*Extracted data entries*
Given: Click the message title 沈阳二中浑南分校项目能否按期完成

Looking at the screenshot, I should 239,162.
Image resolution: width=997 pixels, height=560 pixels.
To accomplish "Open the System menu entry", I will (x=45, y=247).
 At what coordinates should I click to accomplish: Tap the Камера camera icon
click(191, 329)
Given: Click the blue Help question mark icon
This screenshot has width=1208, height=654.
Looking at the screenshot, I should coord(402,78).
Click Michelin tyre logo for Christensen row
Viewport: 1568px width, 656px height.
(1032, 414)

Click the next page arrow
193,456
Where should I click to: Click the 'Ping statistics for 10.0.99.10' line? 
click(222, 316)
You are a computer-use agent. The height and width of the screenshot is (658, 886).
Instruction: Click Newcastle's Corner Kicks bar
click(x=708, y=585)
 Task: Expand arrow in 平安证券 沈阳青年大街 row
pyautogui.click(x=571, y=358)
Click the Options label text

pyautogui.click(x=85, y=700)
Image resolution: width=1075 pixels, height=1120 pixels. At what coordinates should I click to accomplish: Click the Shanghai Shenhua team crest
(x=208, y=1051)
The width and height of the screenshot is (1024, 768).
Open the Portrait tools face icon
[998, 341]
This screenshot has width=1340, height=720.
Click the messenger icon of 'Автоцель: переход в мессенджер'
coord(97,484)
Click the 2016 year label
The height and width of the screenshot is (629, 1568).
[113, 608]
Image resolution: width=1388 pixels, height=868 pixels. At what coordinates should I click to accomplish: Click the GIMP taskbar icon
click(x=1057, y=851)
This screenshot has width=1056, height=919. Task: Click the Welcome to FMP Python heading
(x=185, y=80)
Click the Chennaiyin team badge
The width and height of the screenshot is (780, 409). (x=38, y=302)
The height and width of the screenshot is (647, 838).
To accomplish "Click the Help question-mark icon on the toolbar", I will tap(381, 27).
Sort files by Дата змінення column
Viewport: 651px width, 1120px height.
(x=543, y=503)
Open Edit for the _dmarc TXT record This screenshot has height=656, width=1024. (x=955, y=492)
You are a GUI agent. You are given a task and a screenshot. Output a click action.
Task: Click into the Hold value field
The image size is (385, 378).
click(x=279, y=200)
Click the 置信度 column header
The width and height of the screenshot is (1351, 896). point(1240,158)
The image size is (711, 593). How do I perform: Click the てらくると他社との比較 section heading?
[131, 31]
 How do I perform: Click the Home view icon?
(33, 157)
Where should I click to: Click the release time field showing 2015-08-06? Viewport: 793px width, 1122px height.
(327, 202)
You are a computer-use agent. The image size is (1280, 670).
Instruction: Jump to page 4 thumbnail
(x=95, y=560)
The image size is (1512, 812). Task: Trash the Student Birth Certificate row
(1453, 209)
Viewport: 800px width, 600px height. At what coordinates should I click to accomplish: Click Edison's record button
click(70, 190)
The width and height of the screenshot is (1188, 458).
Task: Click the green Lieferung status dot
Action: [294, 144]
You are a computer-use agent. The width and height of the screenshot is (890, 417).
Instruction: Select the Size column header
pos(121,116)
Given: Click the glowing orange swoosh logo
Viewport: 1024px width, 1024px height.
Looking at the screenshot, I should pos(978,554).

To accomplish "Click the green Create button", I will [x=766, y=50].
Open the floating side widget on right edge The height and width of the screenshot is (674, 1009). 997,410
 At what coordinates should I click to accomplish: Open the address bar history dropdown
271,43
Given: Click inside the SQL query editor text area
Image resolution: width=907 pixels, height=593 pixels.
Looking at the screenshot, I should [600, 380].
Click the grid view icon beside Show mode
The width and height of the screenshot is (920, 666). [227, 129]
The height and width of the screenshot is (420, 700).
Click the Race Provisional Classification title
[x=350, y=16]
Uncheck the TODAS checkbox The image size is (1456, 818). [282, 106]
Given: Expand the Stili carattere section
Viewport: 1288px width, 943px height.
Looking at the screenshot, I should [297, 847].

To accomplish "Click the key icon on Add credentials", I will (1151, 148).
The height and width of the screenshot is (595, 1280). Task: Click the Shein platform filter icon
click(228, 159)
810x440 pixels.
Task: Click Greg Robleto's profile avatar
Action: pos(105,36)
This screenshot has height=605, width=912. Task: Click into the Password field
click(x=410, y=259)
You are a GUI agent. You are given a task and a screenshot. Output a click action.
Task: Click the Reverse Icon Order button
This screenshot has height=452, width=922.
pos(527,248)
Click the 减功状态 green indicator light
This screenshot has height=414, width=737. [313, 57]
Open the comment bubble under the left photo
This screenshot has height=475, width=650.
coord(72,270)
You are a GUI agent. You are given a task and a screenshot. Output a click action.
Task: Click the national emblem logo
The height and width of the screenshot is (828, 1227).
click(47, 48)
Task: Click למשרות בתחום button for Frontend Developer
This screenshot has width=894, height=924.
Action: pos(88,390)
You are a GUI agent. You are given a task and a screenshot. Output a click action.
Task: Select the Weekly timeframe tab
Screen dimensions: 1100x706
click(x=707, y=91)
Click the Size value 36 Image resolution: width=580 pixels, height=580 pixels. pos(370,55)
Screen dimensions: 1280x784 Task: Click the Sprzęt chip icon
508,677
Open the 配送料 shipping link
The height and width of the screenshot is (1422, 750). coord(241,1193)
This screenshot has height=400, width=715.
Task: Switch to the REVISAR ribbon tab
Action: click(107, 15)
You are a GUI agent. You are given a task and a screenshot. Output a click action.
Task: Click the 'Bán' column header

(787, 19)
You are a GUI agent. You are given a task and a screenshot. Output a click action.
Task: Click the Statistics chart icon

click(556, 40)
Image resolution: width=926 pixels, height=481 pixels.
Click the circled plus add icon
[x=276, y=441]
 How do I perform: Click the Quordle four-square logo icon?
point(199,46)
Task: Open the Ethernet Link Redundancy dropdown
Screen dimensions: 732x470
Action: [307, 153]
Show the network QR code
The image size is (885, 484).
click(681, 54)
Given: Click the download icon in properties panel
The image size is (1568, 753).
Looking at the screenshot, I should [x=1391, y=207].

*Your task*
In the records above, find each line holding "mark" and copy it.

*Answer section*
Given: Click the blue Help question mark icon
To accomplish "Click the Help question-mark icon on the toolbar", I will tap(381, 27).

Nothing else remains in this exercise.